● SOURCE DATA
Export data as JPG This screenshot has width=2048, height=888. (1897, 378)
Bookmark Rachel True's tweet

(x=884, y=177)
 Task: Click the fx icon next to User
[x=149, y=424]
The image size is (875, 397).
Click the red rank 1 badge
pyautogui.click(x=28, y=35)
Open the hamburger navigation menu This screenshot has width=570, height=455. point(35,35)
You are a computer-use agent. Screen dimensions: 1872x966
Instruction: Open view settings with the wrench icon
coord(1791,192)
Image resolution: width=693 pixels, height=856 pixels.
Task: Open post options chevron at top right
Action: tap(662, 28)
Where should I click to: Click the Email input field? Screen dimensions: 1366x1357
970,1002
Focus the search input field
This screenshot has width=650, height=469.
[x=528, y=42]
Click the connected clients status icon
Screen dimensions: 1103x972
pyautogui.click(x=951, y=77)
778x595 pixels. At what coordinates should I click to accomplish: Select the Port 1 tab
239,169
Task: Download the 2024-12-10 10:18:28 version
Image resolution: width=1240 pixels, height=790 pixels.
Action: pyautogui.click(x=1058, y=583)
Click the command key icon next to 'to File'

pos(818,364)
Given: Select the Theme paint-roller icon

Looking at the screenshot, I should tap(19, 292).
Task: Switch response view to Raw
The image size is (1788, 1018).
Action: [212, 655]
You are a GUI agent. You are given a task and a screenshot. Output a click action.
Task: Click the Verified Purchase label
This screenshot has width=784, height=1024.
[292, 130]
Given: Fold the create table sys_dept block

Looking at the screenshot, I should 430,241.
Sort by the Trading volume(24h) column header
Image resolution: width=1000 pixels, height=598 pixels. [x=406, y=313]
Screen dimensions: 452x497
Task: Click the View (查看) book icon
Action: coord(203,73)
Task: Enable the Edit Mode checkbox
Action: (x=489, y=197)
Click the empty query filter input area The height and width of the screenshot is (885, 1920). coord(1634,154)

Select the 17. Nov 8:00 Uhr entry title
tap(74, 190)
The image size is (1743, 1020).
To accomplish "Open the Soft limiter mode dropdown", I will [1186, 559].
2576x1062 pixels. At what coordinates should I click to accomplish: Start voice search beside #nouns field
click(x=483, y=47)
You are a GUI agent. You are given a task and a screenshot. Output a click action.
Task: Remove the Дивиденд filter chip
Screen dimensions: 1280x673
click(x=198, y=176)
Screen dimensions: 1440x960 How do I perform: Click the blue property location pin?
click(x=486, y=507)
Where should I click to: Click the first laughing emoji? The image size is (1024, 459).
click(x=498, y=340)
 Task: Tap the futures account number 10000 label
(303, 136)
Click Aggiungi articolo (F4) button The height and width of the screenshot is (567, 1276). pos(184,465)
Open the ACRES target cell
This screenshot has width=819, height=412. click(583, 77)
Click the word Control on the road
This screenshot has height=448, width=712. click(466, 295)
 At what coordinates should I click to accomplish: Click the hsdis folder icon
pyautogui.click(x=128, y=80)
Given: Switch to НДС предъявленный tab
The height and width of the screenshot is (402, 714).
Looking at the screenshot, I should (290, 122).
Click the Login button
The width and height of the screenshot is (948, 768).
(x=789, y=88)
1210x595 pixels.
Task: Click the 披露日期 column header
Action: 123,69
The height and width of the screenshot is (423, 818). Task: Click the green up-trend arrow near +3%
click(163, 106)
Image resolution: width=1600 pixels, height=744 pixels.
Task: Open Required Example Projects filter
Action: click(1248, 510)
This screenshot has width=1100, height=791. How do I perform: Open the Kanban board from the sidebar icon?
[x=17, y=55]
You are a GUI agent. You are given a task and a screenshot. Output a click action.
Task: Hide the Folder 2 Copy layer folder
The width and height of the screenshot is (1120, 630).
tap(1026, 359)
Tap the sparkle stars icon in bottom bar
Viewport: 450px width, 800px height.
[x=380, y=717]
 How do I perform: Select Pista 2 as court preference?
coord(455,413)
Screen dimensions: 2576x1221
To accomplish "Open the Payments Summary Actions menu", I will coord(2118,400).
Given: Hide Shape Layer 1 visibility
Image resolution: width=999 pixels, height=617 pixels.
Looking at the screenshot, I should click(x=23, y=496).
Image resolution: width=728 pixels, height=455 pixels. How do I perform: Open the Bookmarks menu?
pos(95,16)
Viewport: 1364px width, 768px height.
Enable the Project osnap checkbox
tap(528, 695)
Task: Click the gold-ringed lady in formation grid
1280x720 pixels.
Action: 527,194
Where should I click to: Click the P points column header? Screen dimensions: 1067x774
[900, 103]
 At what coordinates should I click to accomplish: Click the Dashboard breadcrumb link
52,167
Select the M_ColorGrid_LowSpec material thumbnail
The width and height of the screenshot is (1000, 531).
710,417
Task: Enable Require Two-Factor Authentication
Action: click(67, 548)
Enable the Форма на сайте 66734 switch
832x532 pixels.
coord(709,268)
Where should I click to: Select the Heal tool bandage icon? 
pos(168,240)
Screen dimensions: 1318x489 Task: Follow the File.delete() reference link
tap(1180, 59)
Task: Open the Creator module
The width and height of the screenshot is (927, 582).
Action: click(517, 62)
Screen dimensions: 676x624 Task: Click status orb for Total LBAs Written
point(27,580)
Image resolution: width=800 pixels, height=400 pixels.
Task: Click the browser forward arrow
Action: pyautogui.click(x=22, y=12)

● PROBLEM TO WORK ON
The entire listing is to be printed once more, word for word.

● OUTPUT
Export data as JPG This screenshot has width=2048, height=888. (1897, 378)
Bookmark Rachel True's tweet

(x=884, y=177)
 Task: Click the fx icon next to User
[x=149, y=424]
The image size is (875, 397).
Click the red rank 1 badge
pyautogui.click(x=28, y=35)
Open the hamburger navigation menu This screenshot has width=570, height=455. point(35,35)
You are a computer-use agent. Screen dimensions: 1872x966
Instruction: Open view settings with the wrench icon
coord(1791,192)
Image resolution: width=693 pixels, height=856 pixels.
Task: Open post options chevron at top right
Action: tap(662, 28)
Where should I click to: Click the Email input field? Screen dimensions: 1366x1357
970,1002
Focus the search input field
This screenshot has width=650, height=469.
[x=528, y=42]
Click the connected clients status icon
Screen dimensions: 1103x972
pyautogui.click(x=951, y=77)
778x595 pixels. At what coordinates should I click to accomplish: Select the Port 1 tab
239,169
Task: Download the 2024-12-10 10:18:28 version
Image resolution: width=1240 pixels, height=790 pixels.
Action: pyautogui.click(x=1058, y=583)
Click the command key icon next to 'to File'

pos(818,364)
Given: Select the Theme paint-roller icon

Looking at the screenshot, I should tap(19, 292).
Task: Switch response view to Raw
The image size is (1788, 1018).
Action: [212, 655]
You are a GUI agent. You are given a task and a screenshot. Output a click action.
Task: Click the Verified Purchase label
This screenshot has width=784, height=1024.
[292, 130]
Given: Fold the create table sys_dept block

Looking at the screenshot, I should 430,241.
Sort by the Trading volume(24h) column header
Image resolution: width=1000 pixels, height=598 pixels. [x=406, y=313]
Screen dimensions: 452x497
Task: Click the View (查看) book icon
Action: coord(203,73)
Task: Enable the Edit Mode checkbox
Action: (x=489, y=197)
Click the empty query filter input area The height and width of the screenshot is (885, 1920). coord(1634,154)

Select the 17. Nov 8:00 Uhr entry title
tap(74, 190)
The image size is (1743, 1020).
To accomplish "Open the Soft limiter mode dropdown", I will [1186, 559].
2576x1062 pixels. At what coordinates should I click to accomplish: Start voice search beside #nouns field
click(x=483, y=47)
You are a GUI agent. You are given a task and a screenshot. Output a click action.
Task: Remove the Дивиденд filter chip
Screen dimensions: 1280x673
click(x=198, y=176)
Screen dimensions: 1440x960 How do I perform: Click the blue property location pin?
click(x=486, y=507)
Where should I click to: Click the first laughing emoji? The image size is (1024, 459).
click(x=498, y=340)
 Task: Tap the futures account number 10000 label
(303, 136)
Click Aggiungi articolo (F4) button The height and width of the screenshot is (567, 1276). pos(184,465)
Open the ACRES target cell
This screenshot has width=819, height=412. click(583, 77)
Click the word Control on the road
This screenshot has height=448, width=712. click(466, 295)
 At what coordinates should I click to accomplish: Click the hsdis folder icon
pyautogui.click(x=128, y=80)
Given: Switch to НДС предъявленный tab
The height and width of the screenshot is (402, 714).
Looking at the screenshot, I should (290, 122).
Click the Login button
The width and height of the screenshot is (948, 768).
(x=789, y=88)
1210x595 pixels.
Task: Click the 披露日期 column header
Action: 123,69
The height and width of the screenshot is (423, 818). Task: Click the green up-trend arrow near +3%
click(163, 106)
Image resolution: width=1600 pixels, height=744 pixels.
Task: Open Required Example Projects filter
Action: click(1248, 510)
This screenshot has width=1100, height=791. How do I perform: Open the Kanban board from the sidebar icon?
[x=17, y=55]
You are a GUI agent. You are given a task and a screenshot. Output a click action.
Task: Hide the Folder 2 Copy layer folder
The width and height of the screenshot is (1120, 630).
tap(1026, 359)
Tap the sparkle stars icon in bottom bar
Viewport: 450px width, 800px height.
[x=380, y=717]
 How do I perform: Select Pista 2 as court preference?
coord(455,413)
Screen dimensions: 2576x1221
To accomplish "Open the Payments Summary Actions menu", I will coord(2118,400).
Given: Hide Shape Layer 1 visibility
Image resolution: width=999 pixels, height=617 pixels.
Looking at the screenshot, I should click(x=23, y=496).
Image resolution: width=728 pixels, height=455 pixels. How do I perform: Open the Bookmarks menu?
pos(95,16)
Viewport: 1364px width, 768px height.
Enable the Project osnap checkbox
tap(528, 695)
Task: Click the gold-ringed lady in formation grid
1280x720 pixels.
Action: 527,194
Where should I click to: Click the P points column header? Screen dimensions: 1067x774
[900, 103]
 At what coordinates should I click to accomplish: Click the Dashboard breadcrumb link
52,167
Select the M_ColorGrid_LowSpec material thumbnail
The width and height of the screenshot is (1000, 531).
710,417
Task: Enable Require Two-Factor Authentication
Action: click(67, 548)
Enable the Форма на сайте 66734 switch
832x532 pixels.
coord(709,268)
Where should I click to: Select the Heal tool bandage icon? 
pos(168,240)
Screen dimensions: 1318x489 Task: Follow the File.delete() reference link
tap(1180, 59)
Task: Open the Creator module
The width and height of the screenshot is (927, 582).
Action: click(517, 62)
Screen dimensions: 676x624 Task: Click status orb for Total LBAs Written
point(27,580)
Image resolution: width=800 pixels, height=400 pixels.
Task: Click the browser forward arrow
Action: pyautogui.click(x=22, y=12)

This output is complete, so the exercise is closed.